Notably, the defense does not apply if the product manufacturer is not subject to North Carolina jurisdiction or has been judicially declared insolvent. The court found that the exception to the defense operates as a statutory carve‑out, and the burden rests on the plaintiff to prove it. Evidence that a Chinese distributor was involved and that the batteries were shipped from overseas was not enough for the plaintiff. The plaintiff did not establish the manufacturer’s identity or its forum contacts with sufficient specificity to show that North Carolina courts lacked jurisdiction. As a result, the court found that the exception did not apply, and the sealed container defense remained available.
The court also rejected several additional theories advanced by the plaintiff:
- “Reputable manufacturer” argument: Older case law referencing “reputable manufacturers” did not create a separate requirement to defeat the sealed container defense, particularly where the manufacturer here was effectively unknown, not affirmatively disreputable.
- More than a “mere conduit”: MadVapes employees recommended the vape device, showed the plaintiff how to use it, and inserted the battery.

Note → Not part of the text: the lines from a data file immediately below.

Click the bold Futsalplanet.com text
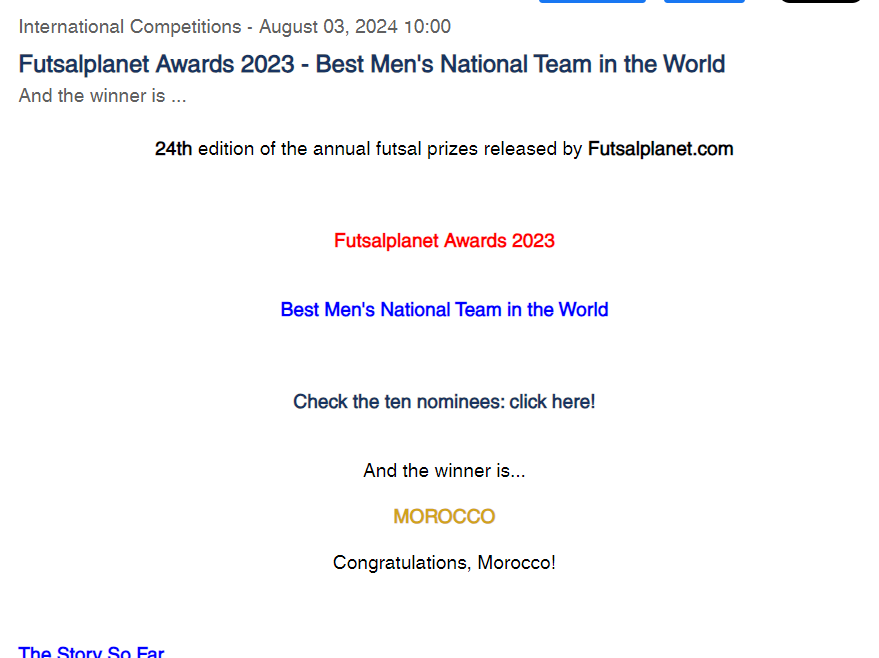The height and width of the screenshot is (658, 879). [660, 149]
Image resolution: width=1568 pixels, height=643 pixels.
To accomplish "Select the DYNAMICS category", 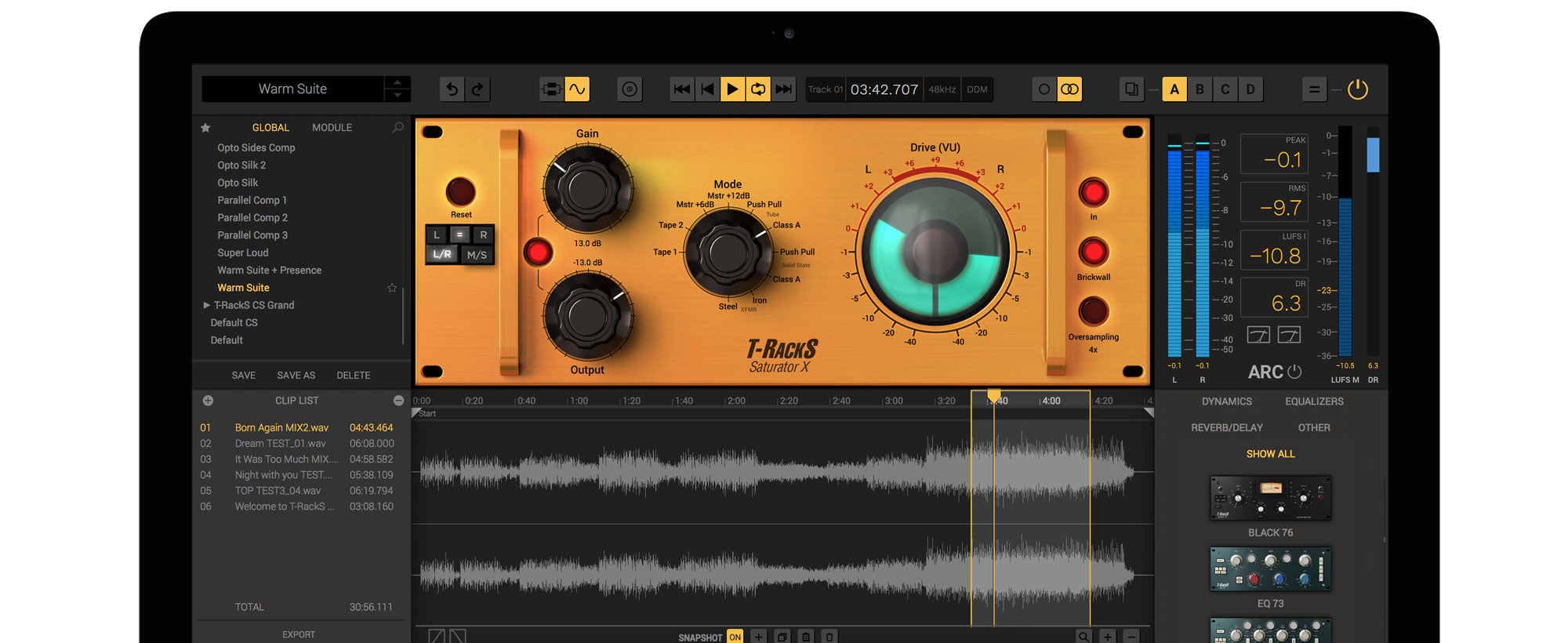I will coord(1226,401).
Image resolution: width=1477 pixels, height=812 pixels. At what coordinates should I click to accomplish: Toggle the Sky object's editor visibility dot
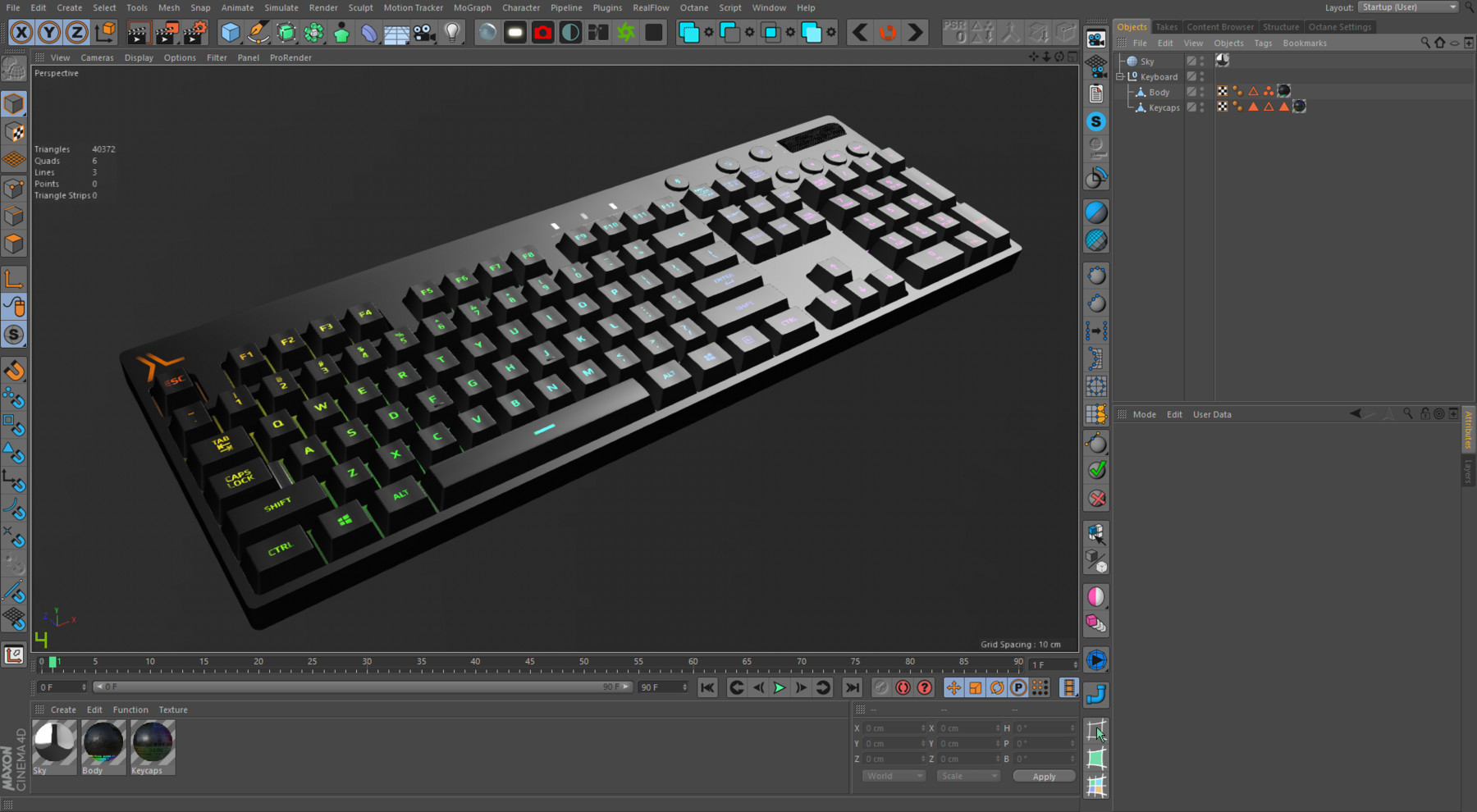click(1202, 59)
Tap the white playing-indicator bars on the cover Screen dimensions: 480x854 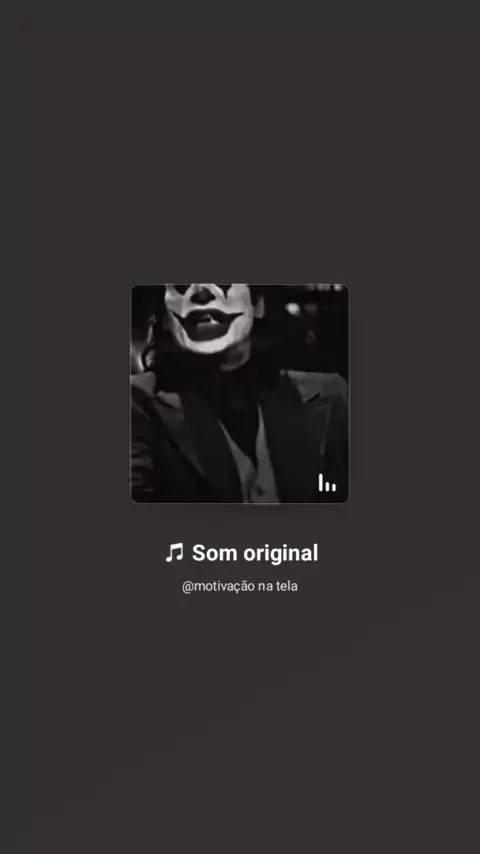pos(327,483)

The court held this basic sales assistance did not transform MadVapes into a manufacturer or assembler akin to cases involving complex installation work.
- Knowledge of general risks/failure to warn: Evidence that MadVapes knew lithium‑ion batteries can be dangerous did not defeat the defense where the specific defect was latent and undetectable by reasonable inspection.
- Counterfeit/misrepresentation theory: The plaintiff’s allegations that the battery was not truly a Samsung cell did not overcome the defense absent a clear causal link between the alleged misbranding and the defect that caused the injury.
Why It Matters
Sealed container defenses provide important protection for retailers, distributors, and other non-manufacturing sellers in product liability litigation by recognizing their limited ability to inspect sealed products. Several other states offer similar statutory defenses (e.g., Delaware, Idaho, Kentucky, Maryland, and Wisconsin). And over half the states offer innocent seller defenses that operate in a similar manner. Thus, any business that sells products with components like batteries intended for use in vaping devices should be aware of these laws and defenses.